Reproduce word for word the lines between those holding "Click the WordPress 101 · Course command bar" and "Where should I", inclusive, and nothing else from the data below.

-- ENTRIES SHOWN --
•••••

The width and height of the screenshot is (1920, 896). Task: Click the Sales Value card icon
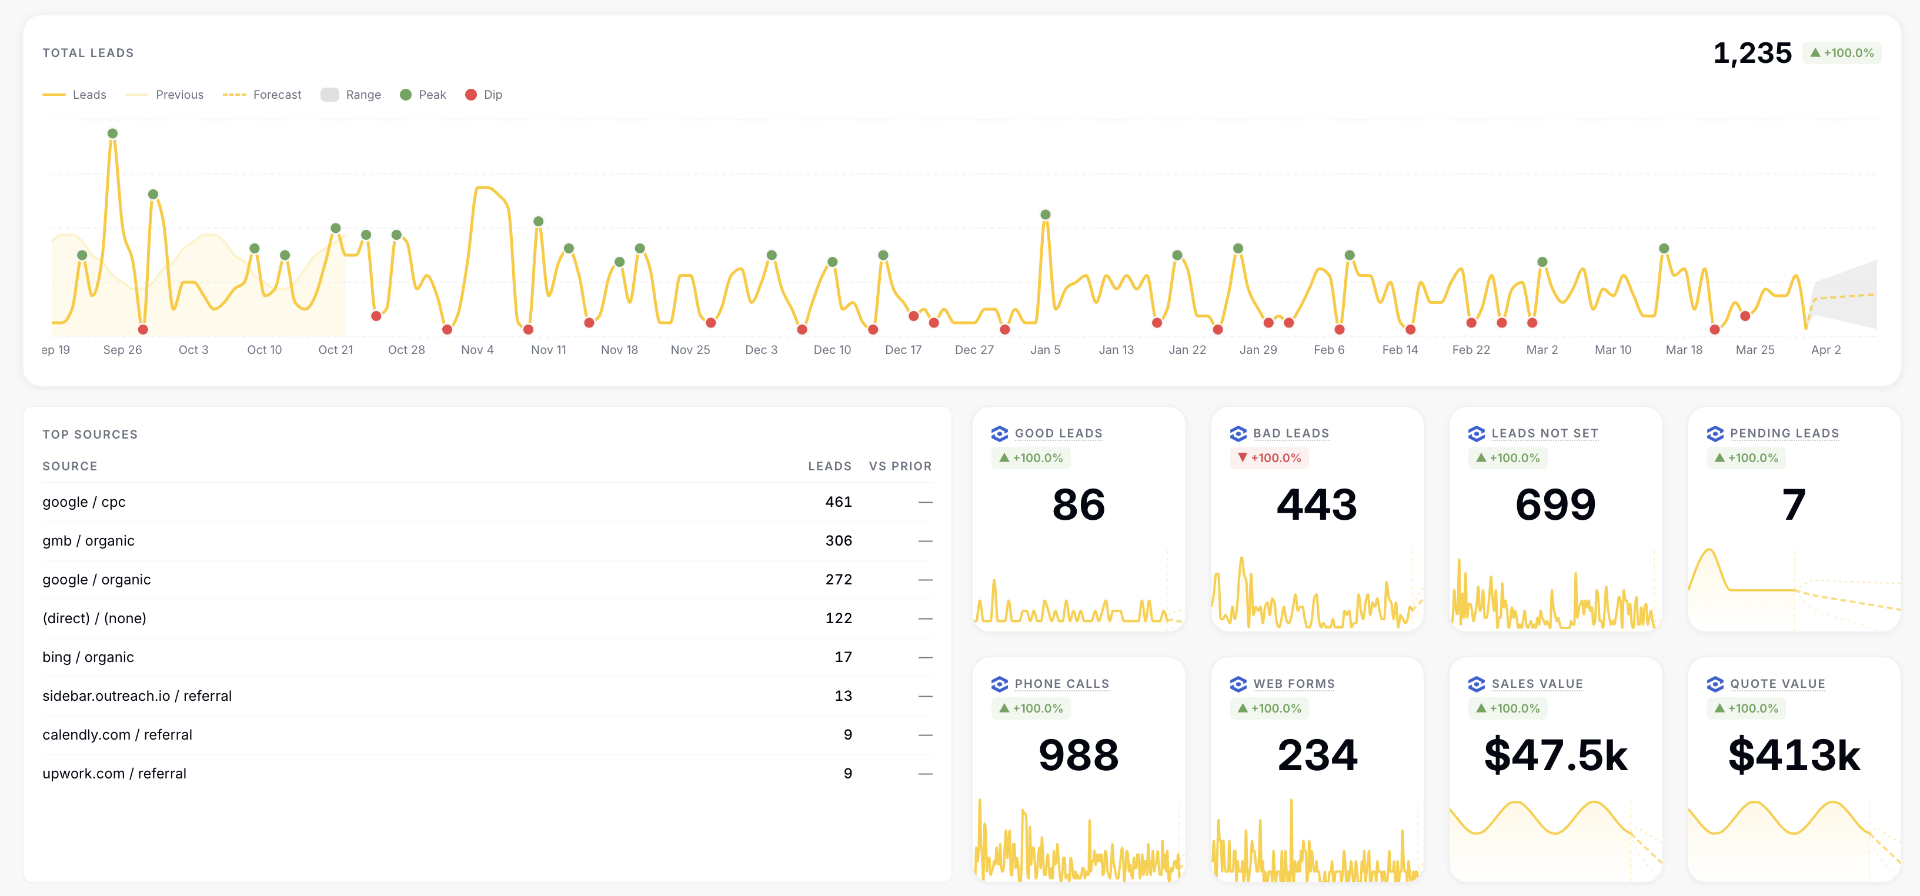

•••••

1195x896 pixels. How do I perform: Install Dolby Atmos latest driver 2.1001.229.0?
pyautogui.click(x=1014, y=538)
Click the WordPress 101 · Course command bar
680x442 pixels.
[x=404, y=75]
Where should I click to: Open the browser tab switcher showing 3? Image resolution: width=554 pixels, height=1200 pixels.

•••••

-- SOLVED EXERCISE --
Click the WordPress 101 · Course command bar
680x442 pixels.
[x=404, y=75]
Where should I click to: Open the browser tab switcher showing 3? Image resolution: width=554 pixels, height=1200 pixels.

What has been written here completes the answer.